La polivalencia de Ferran debería darle más minutos de los que tuvo Ramos, sobre todo si Bradley Barcola acaba en el Liverpool. Aun así, el tridente más dañino del PSG seguirá siendo otro: Khvicha Kvaratskhelia, Dembele y Desire Doue. Una delantera que provoca envidia en media Europa.
La Ligue 1, además, ofrece menos exigencia que La Liga en calidad e intensidad. Eso significa que el juicio real sobre Torres se hará en la Champions. Y ahí sus números no impresionan: solo 12 goles en cuatro años con el Barça en la máxima competición continental.

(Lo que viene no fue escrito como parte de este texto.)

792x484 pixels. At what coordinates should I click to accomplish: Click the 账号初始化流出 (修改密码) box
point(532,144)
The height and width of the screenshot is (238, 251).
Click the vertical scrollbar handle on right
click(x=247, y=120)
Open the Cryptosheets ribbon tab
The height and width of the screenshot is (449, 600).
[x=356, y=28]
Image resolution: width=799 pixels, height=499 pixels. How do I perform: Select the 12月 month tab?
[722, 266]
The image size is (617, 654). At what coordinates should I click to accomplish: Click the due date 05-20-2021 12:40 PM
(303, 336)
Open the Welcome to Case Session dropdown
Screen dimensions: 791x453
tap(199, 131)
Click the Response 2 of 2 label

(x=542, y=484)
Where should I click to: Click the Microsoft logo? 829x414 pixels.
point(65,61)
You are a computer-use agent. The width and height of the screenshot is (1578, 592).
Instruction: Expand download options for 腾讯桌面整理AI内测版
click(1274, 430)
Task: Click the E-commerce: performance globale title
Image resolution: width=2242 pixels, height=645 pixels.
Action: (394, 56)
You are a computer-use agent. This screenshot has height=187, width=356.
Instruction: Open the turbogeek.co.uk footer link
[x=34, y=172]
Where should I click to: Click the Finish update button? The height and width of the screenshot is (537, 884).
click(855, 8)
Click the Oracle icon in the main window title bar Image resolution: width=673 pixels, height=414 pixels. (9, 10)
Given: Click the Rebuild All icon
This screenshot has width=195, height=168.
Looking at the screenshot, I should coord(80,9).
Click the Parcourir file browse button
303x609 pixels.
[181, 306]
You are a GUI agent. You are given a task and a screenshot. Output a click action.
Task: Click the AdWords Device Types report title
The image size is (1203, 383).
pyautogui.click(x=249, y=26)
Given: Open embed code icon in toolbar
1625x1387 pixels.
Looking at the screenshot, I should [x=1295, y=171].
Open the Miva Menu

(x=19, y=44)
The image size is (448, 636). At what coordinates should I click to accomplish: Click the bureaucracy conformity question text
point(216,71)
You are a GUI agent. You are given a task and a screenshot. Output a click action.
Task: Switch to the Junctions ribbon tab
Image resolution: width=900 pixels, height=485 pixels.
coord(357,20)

Puede defenderse que en París tendrá más opciones de añadir otra Champions a un palmarés ya cargado de títulos. El Barça, por su parte, debería acercarse al título en 2026-27 si se confirma la llegada de su compañero de selección y Balón de Oro, Rodri. Pero, a nivel individual, el salto a París difícilmente elevará la dimensión histórica de Ferran.
Un delantero útil, no un superestrella
No han faltado pretendientes. Atletico Madrid, Tottenham, Aston Villa, Napoli y Juventus han sido vinculados con él este verano. Proyectos en los que, sobre el papel, podría haberse probado como un delantero de élite, autosuficiente, eje de un ataque construido a su alrededor.
Si elige el PSG, volverá a ser otra cosa: un jugador de sistema. Importante, sí. Indispensable, no.
Sus limitaciones técnicas aparecen cada vez que debe bajar a recibir o aguantar de espaldas ante defensas físicos. Se mueve con inteligencia a la espalda de las líneas rivales, pero le cuesta generar ocasiones por sí mismo. Esa es la raíz de su intermitencia en el once del Barça y también la razón por la que solo fue titular en uno de sus ocho partidos con España en el Mundial.
El plan de Luis Enrique en París no le exigirá corregir esos defectos. Le pedirá moverse, asociarse, ocupar espacios, finalizar. Poco más. Si la operación se cierra, Ferran no dará un salto evolutivo en su juego. Cambiará de escenario, no de piel.
Un divorcio emocional con la grada
En el Camp Nou, la relación nunca terminó de ser idílica. La afición culé ha valorado su entrega, su disciplina, su disposición a trabajar sin quejarse, pero rara vez lo ha abrazado como a un ídolo.
Sus coqueteos públicos con el PSG pueden haber roto definitivamente ese hilo fino de empatía. Tras su exhibición en Norteamérica, Torres se sabe en una posición de fuerza y ha decidido usarla. Da la sensación de que el poder de negociación se le ha subido a la cabeza.
Francia no le ofrecerá una hierba más verde, ni un amor incondicional. Le ofrecerá, eso sí, un papel que ya conoce demasiado bien: el del hombre siempre útil, siempre aprovechable, siempre listo… pero nunca intocable. Y quizá esa sea la verdadera encrucijada de su carrera.